The second issue is the question of what is being counted. If we want to draw conclusions about the use of apices or i-longa it is important to know which vowels are marked in this fashion, but also which are not. For example, as we shall see, Adams observes that apices are particularly common on word-final /a(ː)/ and /ɔ(ː)/ in the Vindolanda tablets. However, this information is incomplete unless we also know what proportion these instances of apices make up of relevant vowels in these tablets. To take an example: suppose in the tablets containing <á> and <ó> these were the only vowels (or the only long vowels, or the only word-final vowels): this would make a significant difference to our analysis of how the apex was being used compared to a situation where there are plentiful examples of /a(ː)/ and /ɔ(ː)/ (not to mention /ɛ(ː)/, /eː/ and /u(ː)/) without apices.
This example was intentionally absurd. But, as we shall see, the tablets do contain a particularly high number of apices on long final /ɔ(ː)/ compared to other text types. This does not necessarily mean that writers at Vindolanda were more fond of putting an apex on /ɔ(ː)/ in this position than on /a(ː)/, but may simply reflect a preponderance of this context: most of the tablets containing apices are letters written to and from men; consequently the greetings formula and addresses of these letters tend to contain large numbers of second declension nouns in the dative and ablative; likewise, names mentioned in the main text are more commonly men than women.

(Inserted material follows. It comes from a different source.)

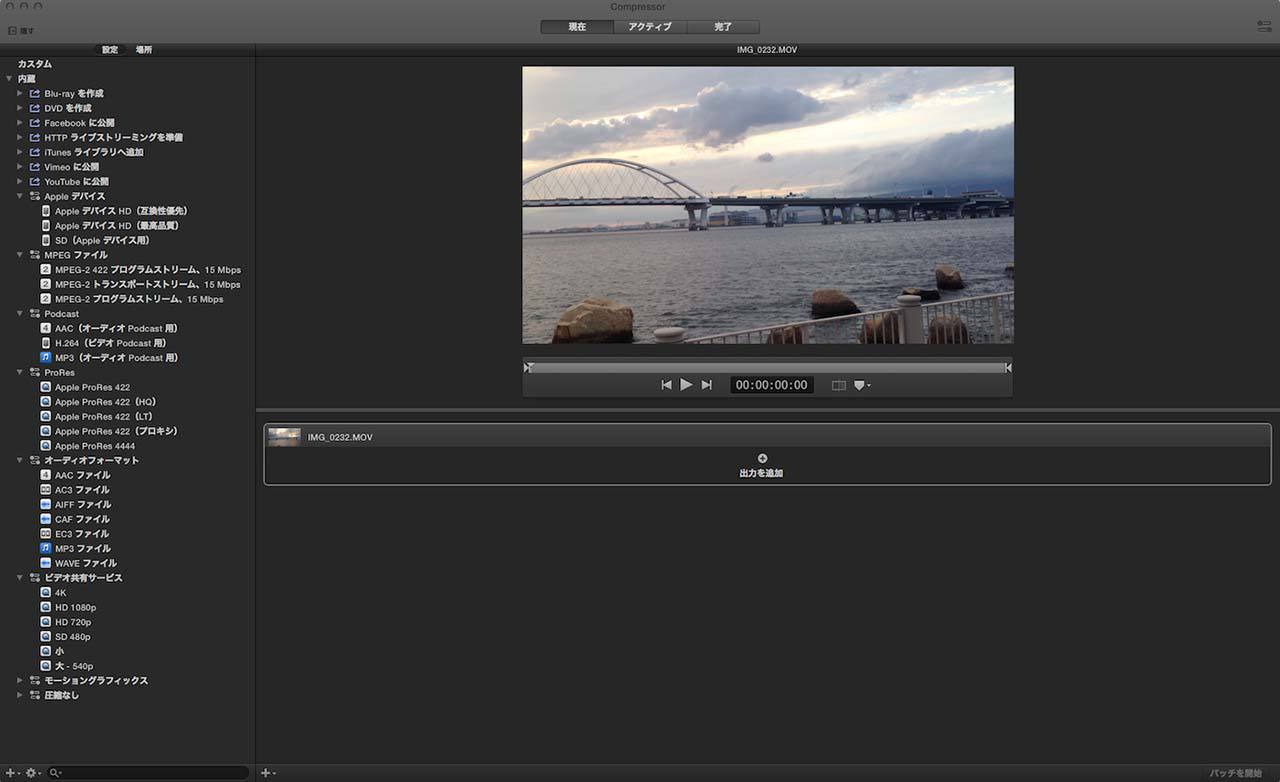Screen dimensions: 1280x782
Task: Expand the Blu-ray を作成 group
Action: (x=20, y=93)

To collect all instances of vowels without apices as well as with apices in the Vindolanda tablets, or in other large corpora which have apices and i-longa, would be overwhelming, but I will look closely at some texts which have relatively large numbers, in order to get at least a qualitative idea of whether the picture from looking over the whole corpus seems to fit in with the practice in individual texts.